Francisco Camps descubre que el juicio por soborno era solo una broma que le habían montado sus amigos los jueces
El jurado popular declara que el expresidentes Valenciano «solo es culpable de querer vestir bien»

“Ay, amigo Camps... Paco. Paquito. Que te pensabas que lo del juicio iba en serio, eh. Jajaja. Ay... I-NO-CEN-TE”. Con estas palabras y una muy heterosexual palmada en el culo ha archivado hoy el juez la causa abierta contra Francisco Camps. Se le acusaba de haber recibido sobornos por parte de la trama corrupta Gürtel, pero la mayoría de un jurado popular formado por 9 personas ha considerado que era inocente. El resultado final: 4 a 5. Justísimo. Como el partido del Barça-Madrid de la copa del Rey. Y además, con una actuación arbitral también muy discutida. Solo faltaba que al final del juicio apareciese Iker Casillas para gritarle al juez “vete de fiesta con ellos a celebrarlo, tanta polla, tanta mierda”.

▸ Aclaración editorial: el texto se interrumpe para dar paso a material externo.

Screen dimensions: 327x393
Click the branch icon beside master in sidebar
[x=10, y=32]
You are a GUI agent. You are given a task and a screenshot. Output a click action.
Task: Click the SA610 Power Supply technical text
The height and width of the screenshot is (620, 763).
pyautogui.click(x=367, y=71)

Pero mal nos pese a algunos, el veredicto estaba cantado desde el primer día. Es lo que pasa cuando dejas estas cuestiones en manos de un jurado popular de España, un país en el que Gran Hermano es líder de audiencia. ¡Si es que los trepas caen simpáticos! Puede que Francisco Camps nos haya robado los impuestos, sí, pero también nos ha robado los corazones. Y además viste tan bien…
Y esto a pesar de que las pruebas contra Camps eran demoledoras. Entre ellas, destacan unas escuchas telefónicas en las que el ex presidente valenciano y “El Bigotes”, uno de los cerebros de la trama Gürtel, se cuchicheaban piropos almibarados como dos tortolitos en celo. Que si “amiguito de mi alma”, que si “te quiero un huevo”, que si “ai se eu te pego”, que “si te voy a hacer un traje de saliva”.
Afortunadamente, el abogado de Camps es un hombre listo que ha sabido explicarles a los miembros del jurado popular que a veces las palabras de los políticos dicen exactamente lo contrario de lo que parecen decir. Así, por ejemplo, un “te has pasado veinte pueblos con mi regalo” en realidad significa “NO SOSPECHO qué apuesto dirigente de Orange Market con bigote fardón habrá puesto debajo de mi almohada este traje digno de un semidiós, de la misma manera que TAMPOCO SOSPECHO a qué empresa privada la van a adjudicar unos servicios públicos a dedo con los que se va a forrar para así PRESUNTAMENTE poder comprar más trajes al presidente de NO SÉ QUÉ comunidad autónoma ubicada entre Cataluña, Aragón, Castilla-La Mancha y Murcia”. Y mucho guiño-guiño y mucho codazo-codazo.
Con el desenlace de este juicio hemos aprendido dos lecciones. La primera es que al pueblo no se le puede dejar hacer nada. Los ciudadanos son unos necios embrutecidos que no saben diferenciar un político de un ladrón. Así que menos democracia y más tecnocracia. La segunda es que, en España, para ganar un juicio hay que saber mucho de derecho, pero sobre todo de derechas.